Norton Tries to Shame Republicans Into Dropping Efforts to Overturn D.C. Gun Laws
D.C. delegate points to signs outside Capitol Hill buildings announcing guns are prohibited
Have you noticed the signs that went up this week, letting you know that guns are prohibited from the Capitol complex?
District of Columbia Delegate Eleanor Holmes Norton has. And she finds it “ironic” that while Republicans continue to attempt to overturn D.C.’s gun laws, they find it important to protect their workplace.
“[Republicans] want to make sure that they are in a gun-safe workplace but care little about the rest of D.C., and that’s what our officials have the responsibility of,” she said. “Gun bills have almost become a sport. It seems to me that [Republicans] have won most of what they could possible want.”
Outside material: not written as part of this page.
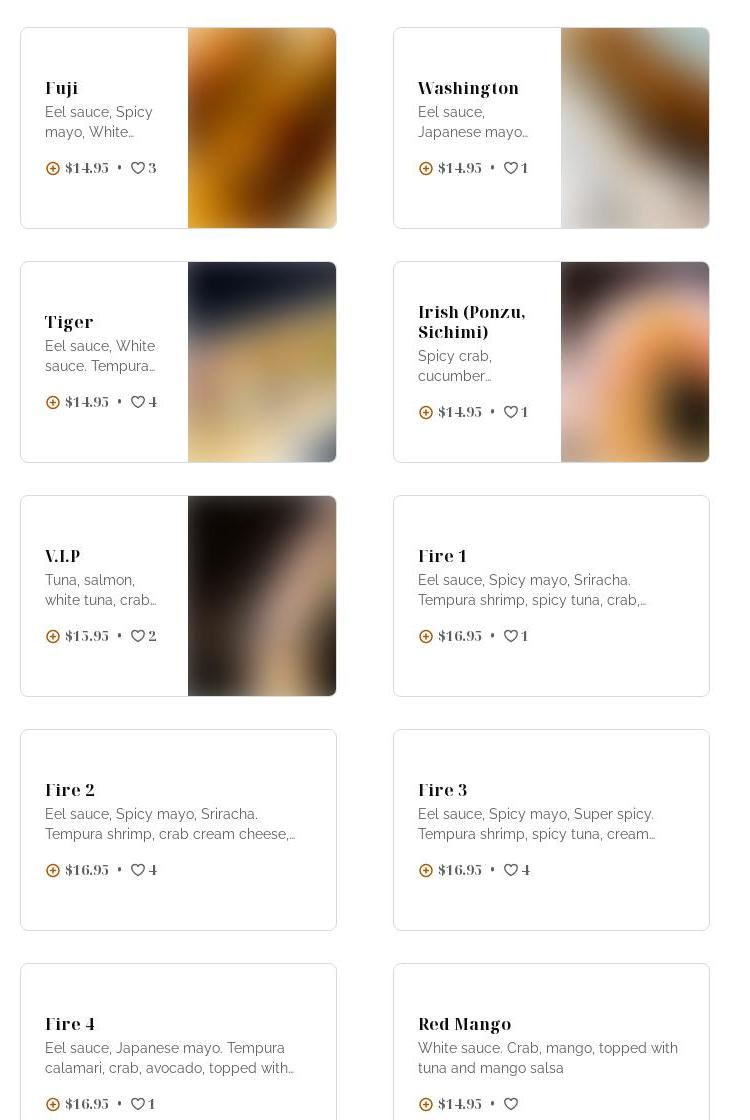Heart the Red Mango roll
Screen dimensions: 750x1120
[x=511, y=1104]
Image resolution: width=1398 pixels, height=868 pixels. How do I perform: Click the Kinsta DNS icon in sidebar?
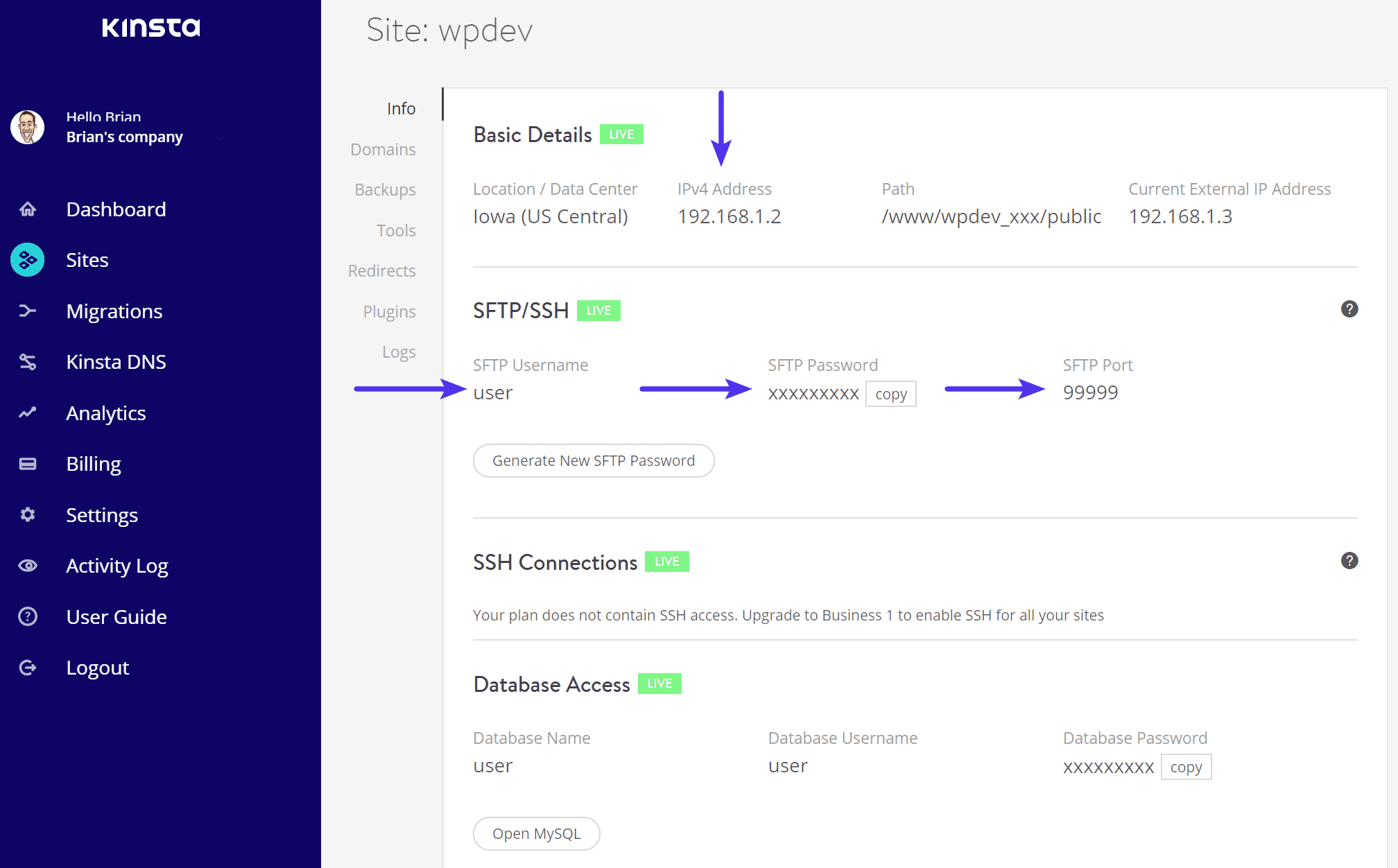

Federal law prohibits guns in the Capitol complex and other federal buildings.
Washington, D.C., has some of the strictest gun laws in the country. Norton noted that there were eight attempts to overturn or block those laws in the 114th Congress.
This week, Kentucky Republican Rep. Thomas Massie introduced a bill to eliminate gun-free zones in schools nationwide.
“What business is it of his?” Norton asked. “The District just shouldn’t be in it any more than anybody else’s district should be.”
But the D.C. delegate doesn’t expect her efforts to point out the hypocrisy in the signs to shame Republicans into stopping their efforts.
“What has happened in the past is we’ve been able to simply defeat them and we’ve been trying to keep them from essentially governing the District of Columbia through their own views of gun laws,” she said.
Ahead of the presidential inauguration on Jan. 20, Norton said D.C.’s gun laws are important and “very serviceable to the Secret Service,” now more than ever.
“Imagine, with these hundreds of thousands of people coming to the nation’s capital, if they came carrying,” she said.